Adding myself here as an interested party that would like to participate in discussions on this topic. @PRijnbeek thanks for digging into this and for these proposals. As a thought, it might be useful to set up a call among people on this thread to discuss the solutions that Peter and team have proposed and use the architecture calls to think through longer-term objectives such as SOLR, MongoDB, etc.

leeevans commented 7 years ago

I'd also be interested to participate in discussions on this topic.

Some aspects of the discussion in the below issue may be relevant input in regard to considering an alternative ohdsi results storage approach (such as a document store):

https://github.com/OHDSI/WebAPI/issues/140

PRijnbeek commented 7 years ago

@chrisknoll Yes i think the move to queries was also needed for the security layer right? I think the approach is fine as long as it is fast enough. subsetting on concept set is a nice thing indeed.
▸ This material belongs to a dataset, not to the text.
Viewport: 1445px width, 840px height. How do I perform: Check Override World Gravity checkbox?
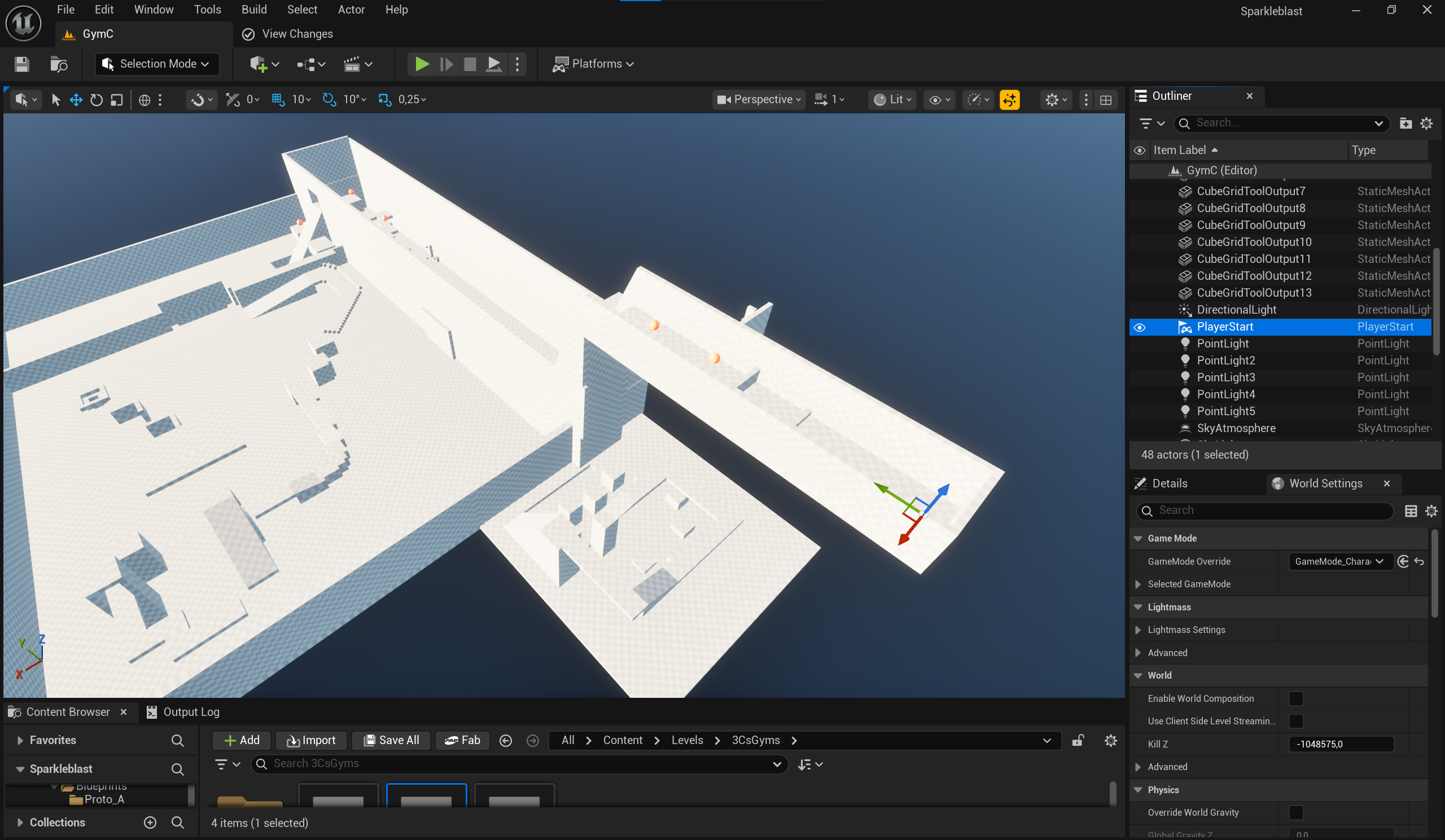click(x=1295, y=812)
@alondhe no there is no duplication with your work. I think parallelizing Achilles results can be good thing because it is quite slow. It may actually become faster if the hierarchy table is made first and is then re-used also in Achilles R (not looked into the effect of that but we will).

By the way we now have version of Atlas in Amazon that has this fix applied and it is now very fast to work with the datasources part. Some final tweeks are being made on the Achilles R side that now produces the hierarchy lookup tables, after this we will do a pull request to develop to get your detailed feedback.

We also added a new graph in a couple of domains that shows you, e.g., the number of patients with x or more of the concept as a scaled histogram. This is very handy for questions like "How many people are in the database with at least X BMI measurements etc.?"

chrisknoll commented 7 years ago

@PRijnbeek , the security layer is handled through WebAPI URI request filtering, so we can secure anything that is interfaced via the URL. But any dynamic filtering..I'm not sure how that'd be implemented, but someone might have the answer to that.

anthonysena commented 6 years ago

Closing since this was addressed as part of OHDSI/WebAPI#227. Part of this conversation also relates to OHDSI/WebAPI#580, OHDSI/WebAPI#140 which are still open so I'm linking this issue to those conversations.